Recruitment and Motivation
On December 8th, 1941 the United States of America declared war on Imperial Japan in reaction to the attack on Pearl Harbor a day earlier. On December 11, 1941, Nazi Germany and Fascist Italy offically joined Japan against the United States. The war was offical for the United States and subsequently needed a stronger military. Recruitment became a necessity.
To effectively recruit a number suitable for multiple enemies, the OWI attempted significant changes to preexisiting cultural ideals such as the role of women and minorities. The typical white women was deemed strong and intelligent but dedicated fully to her family and rearing. While minorities such as African Americans and Mexican Americans were discriminated, harassed, and given second-class citizenship.
An "American All" campaign developed by the OWI presented an image of American homogeneity and equality to encourage ALL individuals to voluenteer along with the existing draft. The infamous "I Want YOU for the U.S. Army" was directed toward all who were willing to fight, while posters such as "You Are Needed: Join the Army Nurse Corps" and "Become a Nurse Your Country Needs You" targeted women to particpate in the war through medical volunteer services.
By the end of 1942 the total number of US military personnel increased from the initial 1.8 million at the beginning of the war to 3.9 million.

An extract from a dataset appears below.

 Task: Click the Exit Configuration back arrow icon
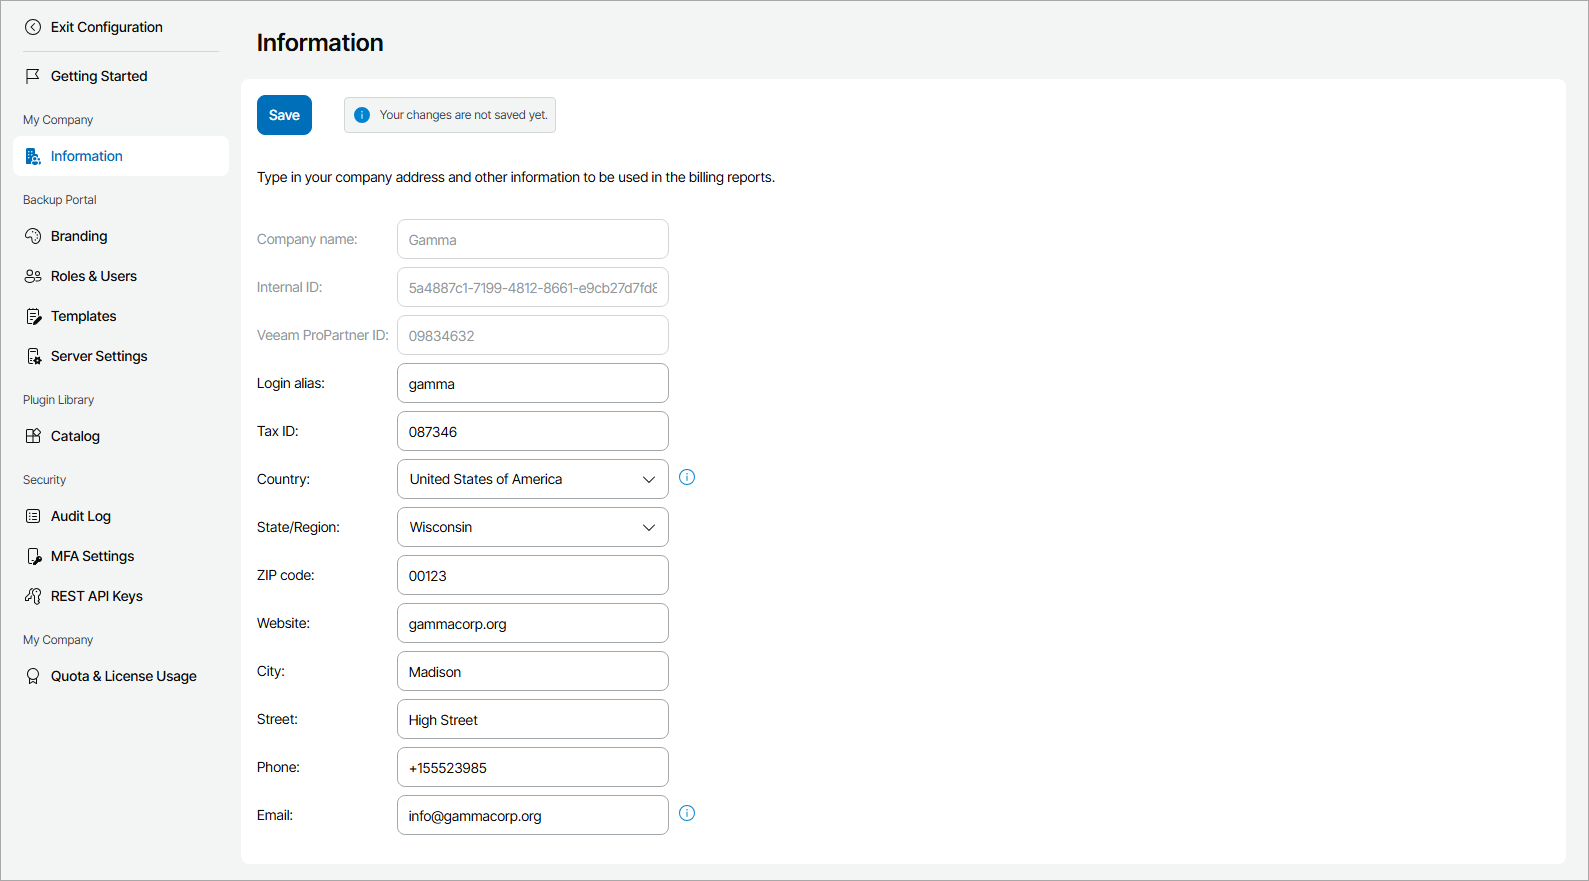[33, 27]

 “By The Numbers: The US Military”, The National WWII Museum, http://www.nationalww2museum.org/learn/education/for-students/ww2-history/ww2-by-the-numbers/us-military.html.
Motivation was an important aspect for recruitment. The OWI not only need to dismantle preexisting biases but also to simply arouse the nation to fight the war: either at home through factory work or at the front-line itself.
To achieve such a broad goal, the OWI repetitiously promoted themes such as democracy, freedom, liberty, unity, and the evils of facism, in attempt to induce Americans to work hard abroad or at home. For example, Secretary of State Cordell Hull gave an address that epitomized the governments attempts to cajol the public:
"On our side, the side of the United Nations, it is, for each of us, a life-and-death struggle for preservation of our freedom, our homes, our very existence. We are united in our determination to destroy the world-wide forces of ruthless conquest and brutal enslavement. Their defeat will restore freedom or the opportunity for freedom alike to all countries and all peoples."
Such remarks are paralleled with the two OWI posters on the bottom left, that feature quotes from President Franklin Roosevelt. It also matches other posters such as the Americans will always fight for liberty which features two sets of American infantry: one from the revolutionary era, while the second are of the Second World War, each are looking at one another under a dreary snowy atmosphere, prepared for any terrible situation yet able to defend their ideology. The poster indicates that our ancestors during the American Revolution prevailed and so will the Americans of the 1940s.
 Cordell Hull, “The War and Human Freedom,” (Washington DC: Office of War Information, U.S. Government Printing Office, 1942), University of Nebraska-Omaha Deposited Document.